TASK DIRECTIONS:
A verbatim reproduction of all the entries is needed.
SUPPLIED RECORDS below:
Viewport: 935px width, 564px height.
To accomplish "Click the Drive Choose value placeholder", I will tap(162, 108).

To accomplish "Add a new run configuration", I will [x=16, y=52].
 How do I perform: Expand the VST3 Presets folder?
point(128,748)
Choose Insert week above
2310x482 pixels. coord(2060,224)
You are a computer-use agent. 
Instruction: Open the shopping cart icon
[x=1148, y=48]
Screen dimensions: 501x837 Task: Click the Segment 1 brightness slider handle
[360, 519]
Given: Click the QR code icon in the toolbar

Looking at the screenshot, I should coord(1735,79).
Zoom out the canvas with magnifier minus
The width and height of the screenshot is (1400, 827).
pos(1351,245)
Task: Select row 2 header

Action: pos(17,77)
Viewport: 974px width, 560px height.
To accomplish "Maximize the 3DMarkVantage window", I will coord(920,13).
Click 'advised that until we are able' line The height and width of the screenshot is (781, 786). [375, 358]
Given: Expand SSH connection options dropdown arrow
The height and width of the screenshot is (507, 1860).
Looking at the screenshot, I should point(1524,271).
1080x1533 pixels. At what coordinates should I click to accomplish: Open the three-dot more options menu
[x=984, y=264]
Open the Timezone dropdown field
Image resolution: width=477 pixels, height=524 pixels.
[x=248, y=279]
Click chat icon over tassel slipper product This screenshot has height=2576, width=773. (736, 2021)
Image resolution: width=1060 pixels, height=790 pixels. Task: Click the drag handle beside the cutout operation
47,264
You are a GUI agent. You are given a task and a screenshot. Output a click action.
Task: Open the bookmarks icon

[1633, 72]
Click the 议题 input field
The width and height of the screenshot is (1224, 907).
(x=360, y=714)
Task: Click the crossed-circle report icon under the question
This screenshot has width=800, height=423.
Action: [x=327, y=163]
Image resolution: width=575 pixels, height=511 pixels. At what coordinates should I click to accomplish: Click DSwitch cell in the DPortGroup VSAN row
End of SUPPLIED RECORDS.
YOUR RESPONSE:
Viewport: 935px width, 564px height.
To accomplish "Click the Drive Choose value placeholder", I will tap(162, 108).

To accomplish "Add a new run configuration", I will [x=16, y=52].
 How do I perform: Expand the VST3 Presets folder?
point(128,748)
Choose Insert week above
2310x482 pixels. coord(2060,224)
You are a computer-use agent. 
Instruction: Open the shopping cart icon
[x=1148, y=48]
Screen dimensions: 501x837 Task: Click the Segment 1 brightness slider handle
[360, 519]
Given: Click the QR code icon in the toolbar

Looking at the screenshot, I should coord(1735,79).
Zoom out the canvas with magnifier minus
The width and height of the screenshot is (1400, 827).
pos(1351,245)
Task: Select row 2 header

Action: pos(17,77)
Viewport: 974px width, 560px height.
To accomplish "Maximize the 3DMarkVantage window", I will coord(920,13).
Click 'advised that until we are able' line The height and width of the screenshot is (781, 786). [375, 358]
Given: Expand SSH connection options dropdown arrow
The height and width of the screenshot is (507, 1860).
Looking at the screenshot, I should point(1524,271).
1080x1533 pixels. At what coordinates should I click to accomplish: Open the three-dot more options menu
[x=984, y=264]
Open the Timezone dropdown field
Image resolution: width=477 pixels, height=524 pixels.
[x=248, y=279]
Click chat icon over tassel slipper product This screenshot has height=2576, width=773. (736, 2021)
Image resolution: width=1060 pixels, height=790 pixels. Task: Click the drag handle beside the cutout operation
47,264
You are a GUI agent. You are given a task and a screenshot. Output a click action.
Task: Open the bookmarks icon

[1633, 72]
Click the 议题 input field
The width and height of the screenshot is (1224, 907).
(x=360, y=714)
Task: Click the crossed-circle report icon under the question
This screenshot has width=800, height=423.
Action: [x=327, y=163]
Image resolution: width=575 pixels, height=511 pixels. At what coordinates should I click to accomplish: Click DSwitch cell in the DPortGroup VSAN row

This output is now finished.